**JOB**: Rescale the listing from the line with "The height and width of the screenshot is (720, 1280)." to the line with "tap(835, 87)", both lines included. Rewrite only those lines, requests included, multiplying every coordinate in the answers by 1.3 and rounding to whole numbers with halves rounded up.

[start of INFORMATION SUPPLIED]

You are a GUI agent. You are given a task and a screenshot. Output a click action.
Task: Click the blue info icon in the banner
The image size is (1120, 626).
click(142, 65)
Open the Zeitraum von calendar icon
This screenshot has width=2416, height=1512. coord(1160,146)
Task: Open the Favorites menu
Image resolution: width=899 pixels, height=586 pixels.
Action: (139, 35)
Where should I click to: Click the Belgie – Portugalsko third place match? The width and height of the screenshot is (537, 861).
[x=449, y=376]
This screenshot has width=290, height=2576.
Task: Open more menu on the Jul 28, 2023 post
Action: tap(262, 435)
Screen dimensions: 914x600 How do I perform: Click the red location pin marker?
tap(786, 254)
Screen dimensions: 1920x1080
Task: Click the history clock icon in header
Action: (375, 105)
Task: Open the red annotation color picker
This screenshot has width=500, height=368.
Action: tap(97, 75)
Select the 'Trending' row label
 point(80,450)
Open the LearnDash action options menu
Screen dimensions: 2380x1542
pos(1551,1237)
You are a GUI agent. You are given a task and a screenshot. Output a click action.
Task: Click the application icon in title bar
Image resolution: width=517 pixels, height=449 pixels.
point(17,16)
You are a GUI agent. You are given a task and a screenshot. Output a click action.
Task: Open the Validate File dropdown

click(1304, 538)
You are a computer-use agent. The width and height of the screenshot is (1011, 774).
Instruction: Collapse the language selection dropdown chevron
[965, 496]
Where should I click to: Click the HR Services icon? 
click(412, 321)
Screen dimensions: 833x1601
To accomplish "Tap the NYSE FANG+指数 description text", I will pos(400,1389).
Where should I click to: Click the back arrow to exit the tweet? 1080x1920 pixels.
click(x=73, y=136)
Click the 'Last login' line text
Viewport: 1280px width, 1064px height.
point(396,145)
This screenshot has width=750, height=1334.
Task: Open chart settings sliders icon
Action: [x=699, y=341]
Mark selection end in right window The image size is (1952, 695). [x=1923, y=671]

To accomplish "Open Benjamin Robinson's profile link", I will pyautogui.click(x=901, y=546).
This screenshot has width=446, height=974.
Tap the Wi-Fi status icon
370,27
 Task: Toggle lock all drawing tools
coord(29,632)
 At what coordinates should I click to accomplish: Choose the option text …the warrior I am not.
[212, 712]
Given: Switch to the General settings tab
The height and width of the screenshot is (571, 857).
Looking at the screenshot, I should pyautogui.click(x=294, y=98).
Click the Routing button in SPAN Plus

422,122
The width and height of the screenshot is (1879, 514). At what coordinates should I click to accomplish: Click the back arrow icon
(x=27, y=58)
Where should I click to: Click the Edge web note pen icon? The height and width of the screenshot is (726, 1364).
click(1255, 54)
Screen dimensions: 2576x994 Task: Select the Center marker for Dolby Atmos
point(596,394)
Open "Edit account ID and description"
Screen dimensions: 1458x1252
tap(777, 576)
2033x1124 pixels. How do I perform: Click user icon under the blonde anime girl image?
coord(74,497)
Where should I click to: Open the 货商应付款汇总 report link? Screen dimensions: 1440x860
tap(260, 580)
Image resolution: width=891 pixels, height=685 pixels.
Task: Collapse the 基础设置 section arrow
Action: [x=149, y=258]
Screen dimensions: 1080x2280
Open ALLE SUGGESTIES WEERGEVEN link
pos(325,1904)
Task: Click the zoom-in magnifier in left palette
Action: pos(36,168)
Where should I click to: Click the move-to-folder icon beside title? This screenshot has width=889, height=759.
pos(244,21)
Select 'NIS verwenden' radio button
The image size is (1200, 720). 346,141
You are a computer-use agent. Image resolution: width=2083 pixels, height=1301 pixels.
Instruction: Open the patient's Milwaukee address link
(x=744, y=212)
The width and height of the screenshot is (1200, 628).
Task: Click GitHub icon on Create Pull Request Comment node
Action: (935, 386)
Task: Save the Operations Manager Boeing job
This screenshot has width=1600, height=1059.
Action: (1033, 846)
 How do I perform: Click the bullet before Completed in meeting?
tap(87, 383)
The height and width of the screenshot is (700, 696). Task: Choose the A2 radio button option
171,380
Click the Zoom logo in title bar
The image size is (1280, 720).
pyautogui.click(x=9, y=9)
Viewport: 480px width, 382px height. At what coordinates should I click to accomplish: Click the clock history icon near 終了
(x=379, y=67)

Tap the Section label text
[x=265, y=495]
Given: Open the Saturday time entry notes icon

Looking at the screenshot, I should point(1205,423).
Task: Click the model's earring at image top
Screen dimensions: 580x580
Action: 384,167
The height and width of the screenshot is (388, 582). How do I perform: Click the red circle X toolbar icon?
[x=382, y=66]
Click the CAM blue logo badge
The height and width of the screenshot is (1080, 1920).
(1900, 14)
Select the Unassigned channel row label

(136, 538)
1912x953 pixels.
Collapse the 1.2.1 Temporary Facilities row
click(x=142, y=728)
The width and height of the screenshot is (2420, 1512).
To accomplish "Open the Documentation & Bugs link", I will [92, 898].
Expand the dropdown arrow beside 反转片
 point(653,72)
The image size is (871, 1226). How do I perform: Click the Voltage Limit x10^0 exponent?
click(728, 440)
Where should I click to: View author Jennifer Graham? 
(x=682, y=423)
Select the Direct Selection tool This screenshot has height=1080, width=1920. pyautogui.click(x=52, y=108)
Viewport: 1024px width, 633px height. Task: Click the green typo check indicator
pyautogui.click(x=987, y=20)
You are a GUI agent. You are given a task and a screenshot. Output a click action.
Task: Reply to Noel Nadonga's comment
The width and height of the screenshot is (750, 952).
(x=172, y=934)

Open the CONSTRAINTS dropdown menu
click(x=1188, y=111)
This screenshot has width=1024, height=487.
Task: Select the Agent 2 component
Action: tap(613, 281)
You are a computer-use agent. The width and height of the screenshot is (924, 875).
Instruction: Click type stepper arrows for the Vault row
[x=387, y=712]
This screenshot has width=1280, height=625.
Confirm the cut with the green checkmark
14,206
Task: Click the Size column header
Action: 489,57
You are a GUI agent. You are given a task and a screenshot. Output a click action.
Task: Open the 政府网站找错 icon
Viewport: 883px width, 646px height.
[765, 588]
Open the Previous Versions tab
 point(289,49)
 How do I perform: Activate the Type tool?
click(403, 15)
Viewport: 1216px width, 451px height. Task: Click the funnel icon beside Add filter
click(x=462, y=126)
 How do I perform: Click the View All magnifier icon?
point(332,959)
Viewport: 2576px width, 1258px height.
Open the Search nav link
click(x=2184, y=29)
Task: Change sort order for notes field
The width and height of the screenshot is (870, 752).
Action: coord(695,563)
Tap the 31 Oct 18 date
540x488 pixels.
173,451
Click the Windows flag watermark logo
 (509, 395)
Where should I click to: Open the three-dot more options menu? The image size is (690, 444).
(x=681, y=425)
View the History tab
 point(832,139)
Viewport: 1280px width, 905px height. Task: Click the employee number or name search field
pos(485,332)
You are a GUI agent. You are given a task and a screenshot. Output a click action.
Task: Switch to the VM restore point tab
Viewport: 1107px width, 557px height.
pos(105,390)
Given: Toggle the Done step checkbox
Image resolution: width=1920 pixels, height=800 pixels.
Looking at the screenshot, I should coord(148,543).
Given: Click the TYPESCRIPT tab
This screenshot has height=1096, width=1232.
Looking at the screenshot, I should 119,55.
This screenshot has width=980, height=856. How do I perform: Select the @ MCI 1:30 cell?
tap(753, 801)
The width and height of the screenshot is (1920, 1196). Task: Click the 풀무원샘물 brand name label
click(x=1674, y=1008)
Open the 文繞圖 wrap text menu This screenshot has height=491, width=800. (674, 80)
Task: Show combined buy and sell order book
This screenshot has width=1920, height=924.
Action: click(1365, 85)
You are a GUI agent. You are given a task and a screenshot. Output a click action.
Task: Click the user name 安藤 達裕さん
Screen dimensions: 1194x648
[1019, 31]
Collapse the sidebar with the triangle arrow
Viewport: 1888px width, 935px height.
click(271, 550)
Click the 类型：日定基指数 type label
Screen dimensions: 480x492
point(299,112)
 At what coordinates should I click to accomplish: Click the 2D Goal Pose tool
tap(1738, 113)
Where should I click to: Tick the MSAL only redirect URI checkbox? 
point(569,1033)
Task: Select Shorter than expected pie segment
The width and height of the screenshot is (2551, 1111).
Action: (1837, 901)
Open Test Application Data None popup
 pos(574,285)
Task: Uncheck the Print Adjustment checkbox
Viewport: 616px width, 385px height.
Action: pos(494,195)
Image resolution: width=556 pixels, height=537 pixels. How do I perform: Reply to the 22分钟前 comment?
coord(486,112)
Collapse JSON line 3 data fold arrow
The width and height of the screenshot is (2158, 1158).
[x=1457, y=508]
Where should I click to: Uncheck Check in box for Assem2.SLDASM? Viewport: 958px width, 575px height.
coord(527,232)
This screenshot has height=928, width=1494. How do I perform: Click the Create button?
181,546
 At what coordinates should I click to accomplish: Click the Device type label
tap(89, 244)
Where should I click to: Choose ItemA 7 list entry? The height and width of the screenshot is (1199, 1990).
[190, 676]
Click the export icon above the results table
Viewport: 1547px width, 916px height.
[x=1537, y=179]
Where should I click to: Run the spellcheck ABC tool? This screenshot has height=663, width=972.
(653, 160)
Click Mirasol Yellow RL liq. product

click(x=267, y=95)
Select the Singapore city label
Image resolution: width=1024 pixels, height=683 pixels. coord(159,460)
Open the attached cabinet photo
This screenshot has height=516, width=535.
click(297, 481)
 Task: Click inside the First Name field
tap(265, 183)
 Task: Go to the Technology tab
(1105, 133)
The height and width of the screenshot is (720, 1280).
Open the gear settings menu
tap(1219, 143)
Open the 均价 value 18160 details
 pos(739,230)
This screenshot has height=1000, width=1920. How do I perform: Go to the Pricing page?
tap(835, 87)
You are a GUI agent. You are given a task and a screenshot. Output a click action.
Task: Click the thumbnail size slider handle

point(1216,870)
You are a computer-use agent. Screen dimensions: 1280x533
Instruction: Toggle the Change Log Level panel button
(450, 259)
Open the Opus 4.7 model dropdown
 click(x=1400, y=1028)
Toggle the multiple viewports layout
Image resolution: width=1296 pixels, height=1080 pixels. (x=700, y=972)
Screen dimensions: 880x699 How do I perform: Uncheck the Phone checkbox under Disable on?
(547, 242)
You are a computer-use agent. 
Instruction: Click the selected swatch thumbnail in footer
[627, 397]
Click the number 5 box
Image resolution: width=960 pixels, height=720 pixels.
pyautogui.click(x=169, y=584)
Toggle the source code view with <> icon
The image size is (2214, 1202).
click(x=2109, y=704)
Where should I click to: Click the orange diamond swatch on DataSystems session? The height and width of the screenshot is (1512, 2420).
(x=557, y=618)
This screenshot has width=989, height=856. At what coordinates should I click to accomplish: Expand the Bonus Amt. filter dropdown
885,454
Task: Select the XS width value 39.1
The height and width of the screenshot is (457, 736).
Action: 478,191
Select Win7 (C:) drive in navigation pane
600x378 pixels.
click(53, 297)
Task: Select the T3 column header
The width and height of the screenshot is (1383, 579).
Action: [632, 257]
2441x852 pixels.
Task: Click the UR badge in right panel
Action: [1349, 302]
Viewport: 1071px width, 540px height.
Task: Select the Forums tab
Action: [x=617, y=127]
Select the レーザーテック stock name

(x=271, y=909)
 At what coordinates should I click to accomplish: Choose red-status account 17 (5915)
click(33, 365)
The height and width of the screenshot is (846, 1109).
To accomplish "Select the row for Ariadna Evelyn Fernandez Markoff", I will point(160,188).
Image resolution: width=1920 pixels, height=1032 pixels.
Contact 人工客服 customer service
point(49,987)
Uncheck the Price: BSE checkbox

[end of INFORMATION SUPPLIED]

**SOLUTION**:
The height and width of the screenshot is (720, 1280).
Open the gear settings menu
tap(1585, 186)
Open the 均价 value 18160 details
 pos(961,299)
This screenshot has height=1000, width=1920. How do I perform: Go to the Pricing page?
tap(1086, 113)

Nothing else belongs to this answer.